Please pull out every line of the listing below that contains the string "Identify", matching its case exactly.

(RECORDED INFORMATION)

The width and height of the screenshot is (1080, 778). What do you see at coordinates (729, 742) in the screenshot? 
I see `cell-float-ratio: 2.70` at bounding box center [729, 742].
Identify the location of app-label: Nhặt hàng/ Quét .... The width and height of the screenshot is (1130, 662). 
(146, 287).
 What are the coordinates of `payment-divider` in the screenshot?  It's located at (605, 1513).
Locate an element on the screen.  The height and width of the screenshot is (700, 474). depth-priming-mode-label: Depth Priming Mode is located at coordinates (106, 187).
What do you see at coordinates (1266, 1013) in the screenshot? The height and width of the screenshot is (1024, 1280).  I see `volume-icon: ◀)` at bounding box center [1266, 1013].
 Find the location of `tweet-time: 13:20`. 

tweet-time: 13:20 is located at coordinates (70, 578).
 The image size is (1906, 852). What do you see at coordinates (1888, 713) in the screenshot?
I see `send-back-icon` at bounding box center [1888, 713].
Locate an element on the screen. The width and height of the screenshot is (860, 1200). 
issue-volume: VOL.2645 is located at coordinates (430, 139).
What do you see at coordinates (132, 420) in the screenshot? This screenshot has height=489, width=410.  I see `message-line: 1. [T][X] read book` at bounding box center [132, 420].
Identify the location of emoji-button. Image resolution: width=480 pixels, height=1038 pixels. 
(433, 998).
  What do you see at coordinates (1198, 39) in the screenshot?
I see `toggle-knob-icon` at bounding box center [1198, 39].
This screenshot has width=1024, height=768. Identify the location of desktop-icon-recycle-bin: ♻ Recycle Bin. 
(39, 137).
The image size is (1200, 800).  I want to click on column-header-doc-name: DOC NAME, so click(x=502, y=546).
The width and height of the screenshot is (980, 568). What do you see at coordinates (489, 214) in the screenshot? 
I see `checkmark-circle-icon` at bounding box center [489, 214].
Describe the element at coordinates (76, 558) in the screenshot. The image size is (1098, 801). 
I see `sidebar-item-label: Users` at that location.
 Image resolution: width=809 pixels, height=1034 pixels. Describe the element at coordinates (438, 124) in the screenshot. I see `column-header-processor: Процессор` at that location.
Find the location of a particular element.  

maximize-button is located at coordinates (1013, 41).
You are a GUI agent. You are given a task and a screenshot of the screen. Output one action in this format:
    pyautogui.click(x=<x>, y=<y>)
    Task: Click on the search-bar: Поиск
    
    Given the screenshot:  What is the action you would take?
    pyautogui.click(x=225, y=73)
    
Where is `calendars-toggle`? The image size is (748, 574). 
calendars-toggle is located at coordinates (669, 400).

(End RECORDED INFORMATION)

§ ANSWER BOX
Identify the location of app-label: Nhặt hàng/ Quét .... The width and height of the screenshot is (1130, 662). 
Identify the location of emoji-button. Image resolution: width=480 pixels, height=1038 pixels. 
This screenshot has width=1024, height=768. Identify the location of desktop-icon-recycle-bin: ♻ Recycle Bin. 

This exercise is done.